Net income increased 256% to $16.5 million to $4.6 million last year. Diluted shares outstanding for the quarter were $17.2 million versus a split adjusted 15.2 million last year. The increase was primarily the result of shares granted to the selling shareholders of Tommy Bahama; 776,400 shares at closing last year and 485,000 shares were accumulated profitability goals under the earn-out agreement for the fiscal year just ended.
We were extremely pleased with the condition of our balance sheet at year end. Inventories totaled 116.4 million, an increase of 11.6% over last year and included $32.9 million from the Tommy Bahama Group. Menswear Group inventories declined by approximate 20 million from last year. Overall, we believe our inventories are clean and properly valued.

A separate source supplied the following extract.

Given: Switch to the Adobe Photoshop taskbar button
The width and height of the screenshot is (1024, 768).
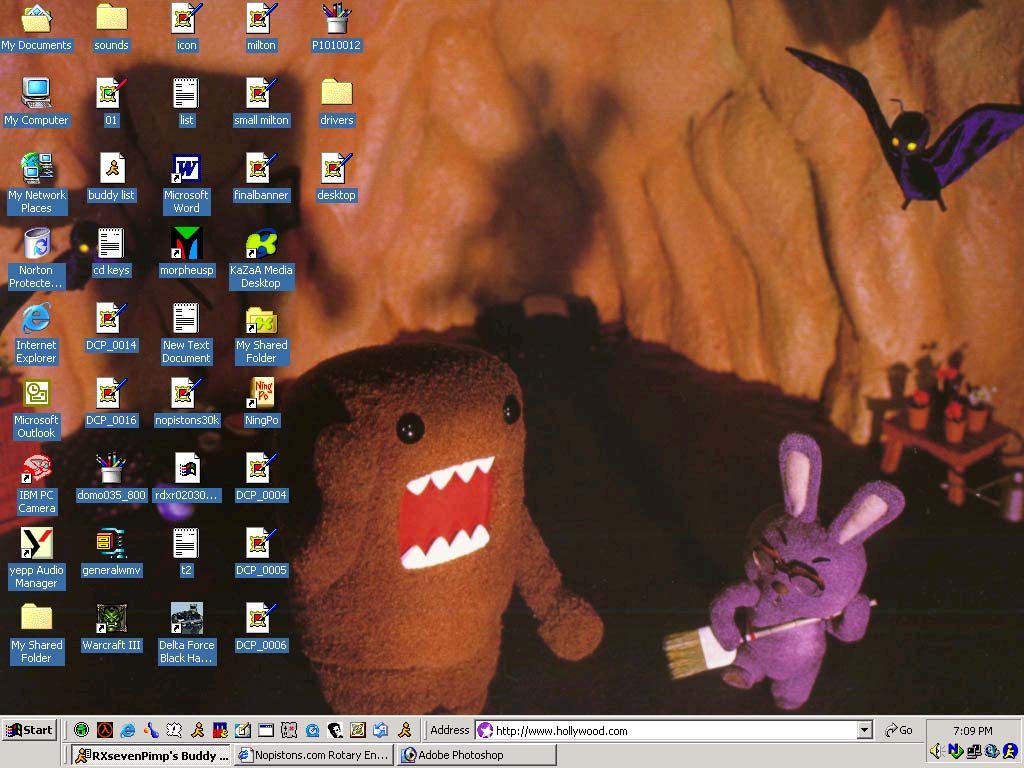Looking at the screenshot, I should pyautogui.click(x=476, y=755).
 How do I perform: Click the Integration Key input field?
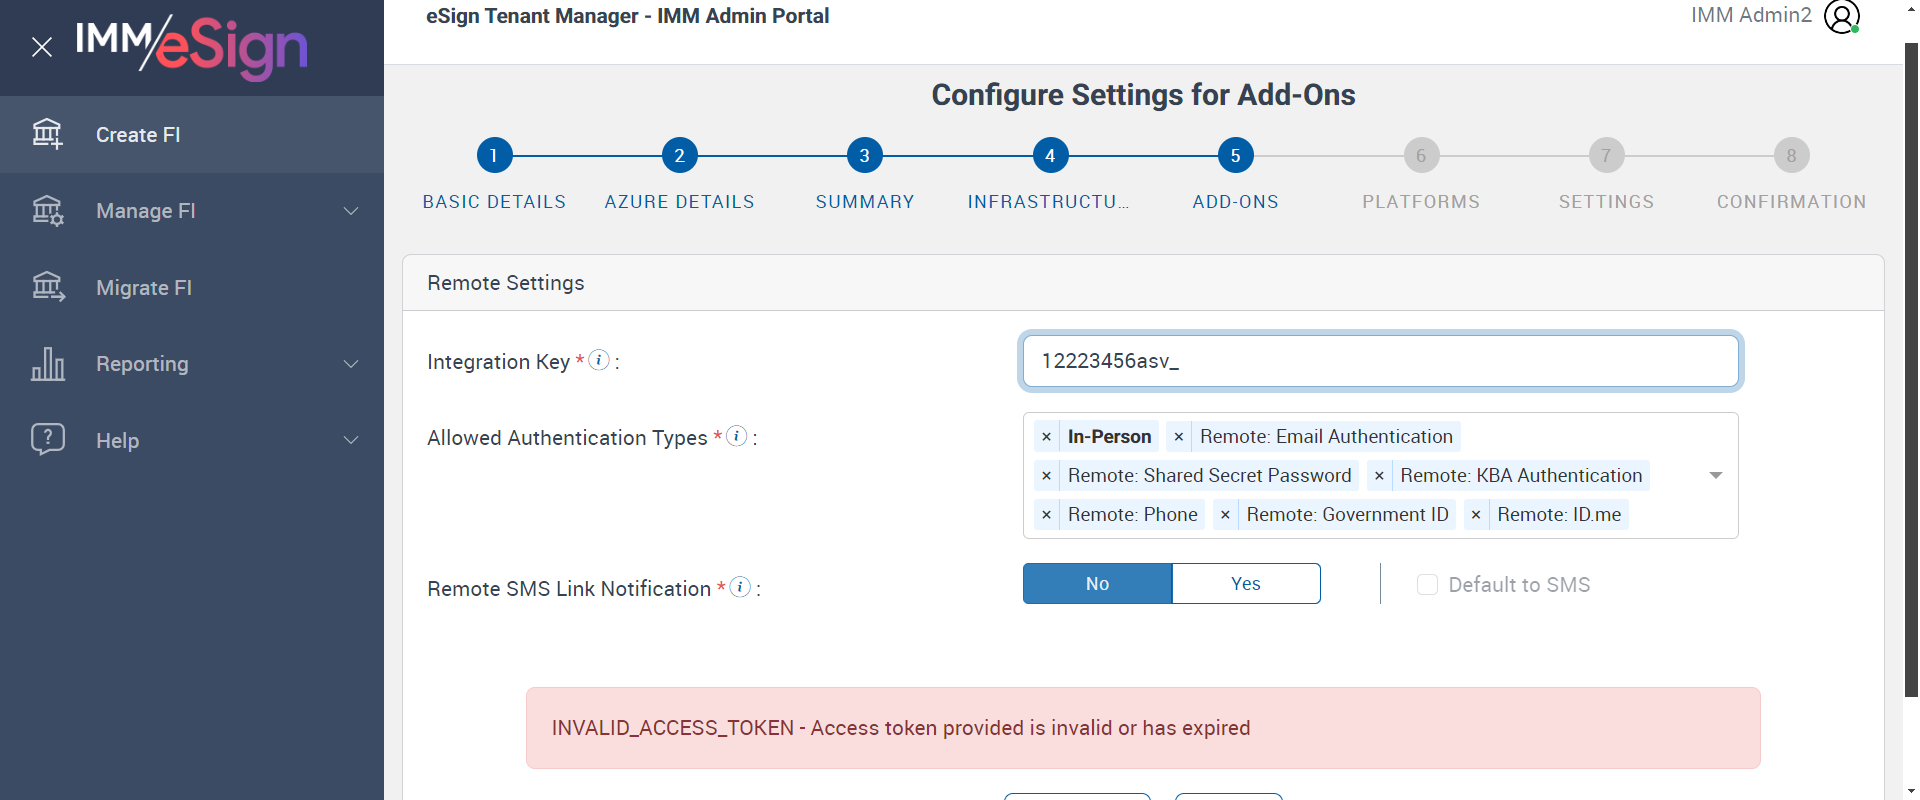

Account receivable totaled 176.4 million at year end, an increase of 59.9% over last year. The increase in accounts receivable compares favorably to our 71% sales increase for the fourth quarter. Long-term debt stood at $198.9 million at year end, representing a total debt-to-capitalization ratio of 45.4%. We had 47.6 million in cash, no direct borrowings under our revolving credit lines, and excess collateral availability of approximately $146 million at year end.
For this fiscal year, we generated cash flow from operations of $62.9 million compared to $27.6 million in the same period last year. The increase was due to significantly higher net earnings, depreciation and amortization. Free cash flow totaled approximately 41.9 million after deducting capital expenditures of 14.1 million and dividends of 6.9 million.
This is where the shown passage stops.